The University of California is going back to the drawing board Monday after a proposed policy on intolerance was rejected by Jewish organizations that say it does not go far enough to address anti-Semitism on UC's 10 campuses.
Others said the proposal would have impeded on free speech. The university system has become a focal point in the discussion of freedom of expression on campus following several high-profile incidents, including one in which swastikas were spray-painted on a Jewish fraternity house.
UC's board of regents is gathering public input Monday at a forum at the University of California, Los Angeles, and dozens are expected to voice their opinions. In September, the board considered a policy drafted by the president's office that would have rejected intolerance and upheld academic freedom.

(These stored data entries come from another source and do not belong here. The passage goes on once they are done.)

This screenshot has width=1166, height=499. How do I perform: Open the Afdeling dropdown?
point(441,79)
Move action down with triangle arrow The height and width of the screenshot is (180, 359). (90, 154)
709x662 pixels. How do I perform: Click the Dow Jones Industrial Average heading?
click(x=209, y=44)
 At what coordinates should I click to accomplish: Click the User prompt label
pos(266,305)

Jewish groups contested it was too weak and needed to specifically address anti-Semitism.
"We understand that the university has an obligation to ensure freedom of speech,'' said Tammi Rossman-Benjamin, a professor at UC Santa Cruz and director of the AMCHA Initiative, which investigates cases of anti-Semitism on college campuses. "However, they also have an obligation to ensure safety and civil rights.''
Rossman-Benjamin and other Jewish groups want UC to adopt the U.S. State Department's definition of anti-Semitism.

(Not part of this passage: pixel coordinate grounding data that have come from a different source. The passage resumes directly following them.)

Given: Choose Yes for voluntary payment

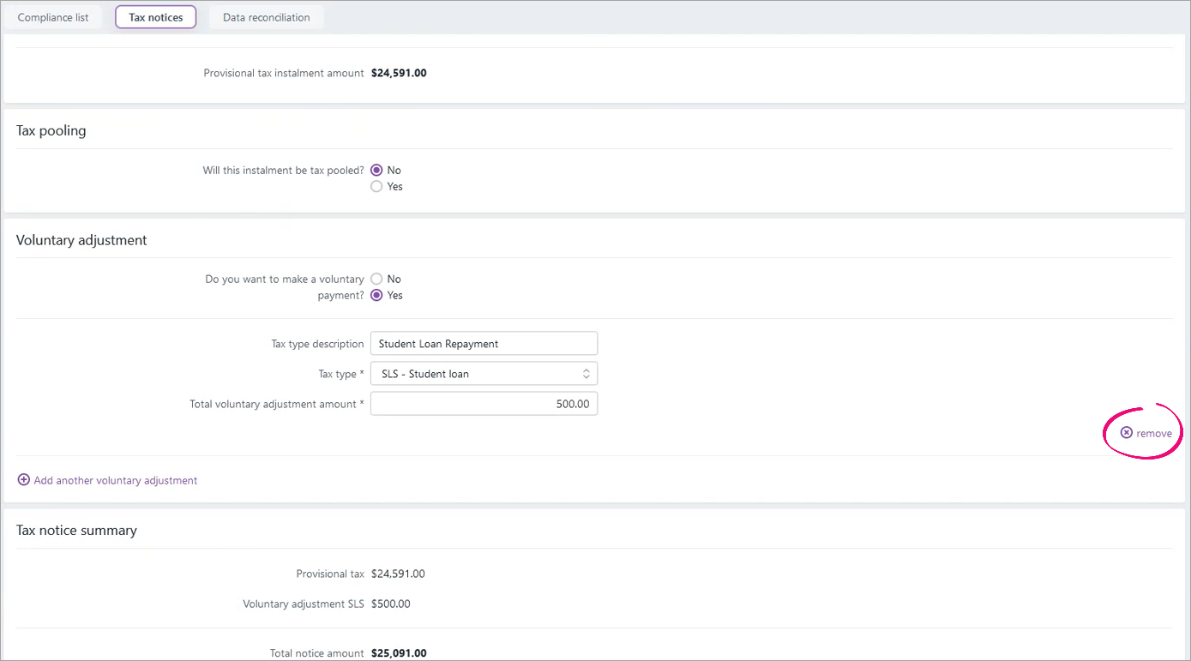Looking at the screenshot, I should (376, 295).
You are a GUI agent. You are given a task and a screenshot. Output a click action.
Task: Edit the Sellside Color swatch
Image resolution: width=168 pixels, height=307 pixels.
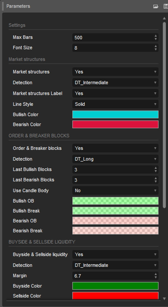(x=115, y=296)
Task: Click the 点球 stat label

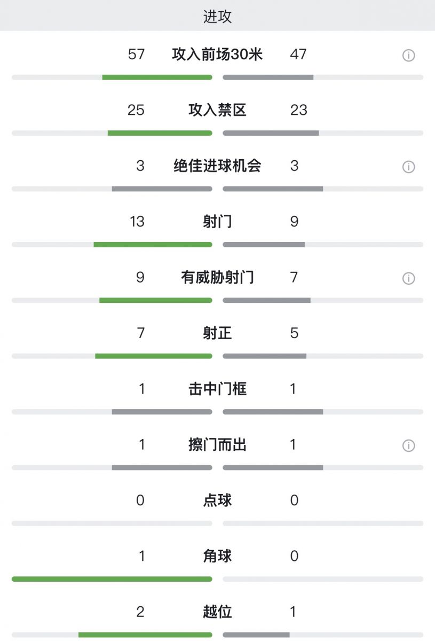Action: pos(217,501)
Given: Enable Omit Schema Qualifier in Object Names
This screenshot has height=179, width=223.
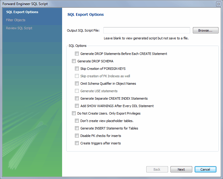Looking at the screenshot, I should point(77,84).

UC President Janet Napolitano said in a radio interview in May that she believed the university system should adopt the State Department's definition. Her remarks drew criticism from free speech advocates and those critical of Israel's policy toward Palestinians, saying they feared the university policy could be used to silence them.
"I do believe it is the most authoritative and well-respected definition of anti-Semitism that is consistent with the understanding of the vast majority of the Jewish community,'' said Rossman-Benjamin, who is scheduled to speak Monday.

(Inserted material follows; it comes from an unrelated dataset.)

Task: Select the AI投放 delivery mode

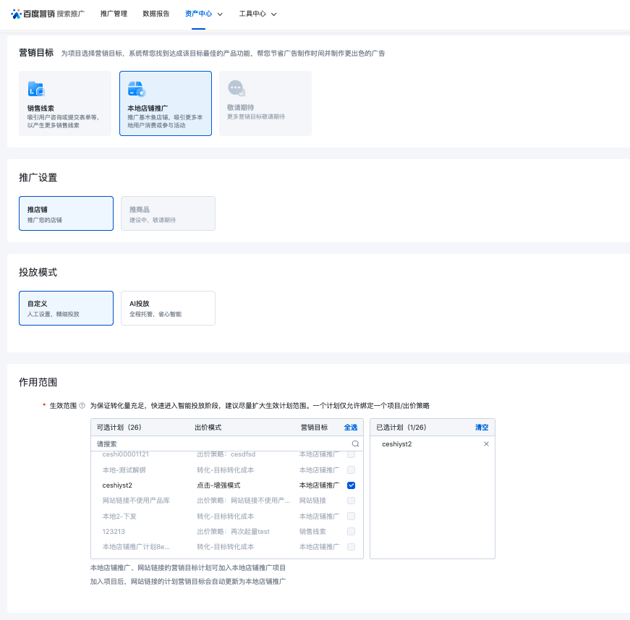Action: pos(167,308)
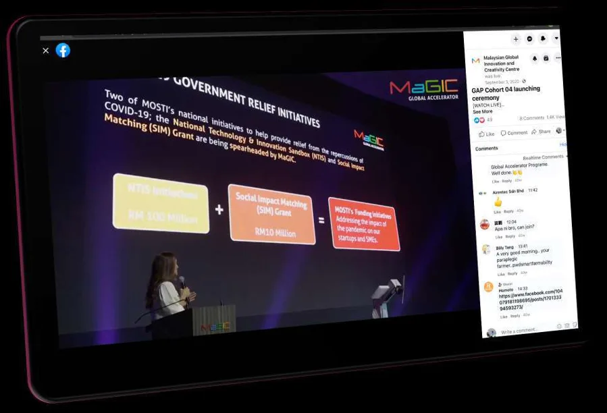This screenshot has width=607, height=413.
Task: Like the GAP Cohort 04 post
Action: pyautogui.click(x=487, y=134)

The proposed policy had defined intolerance as "unwelcome conduct'' motivated by discrimination or hatred toward a group or individuals. It had outlined various acts including harassment, hate speech and derogatory use of cultural symbols but did not address any particular group.
Peter Scheer, executive director of the First Amendment Coalition, said it would be difficult for the board's working group to draft a policy that more precisely defines intolerance without infringing on free speech protections.
"In all but the most extreme circumstances, they're going to find that the First Amendment is an obstacle that they cannot surmount and shouldn't,'' he said.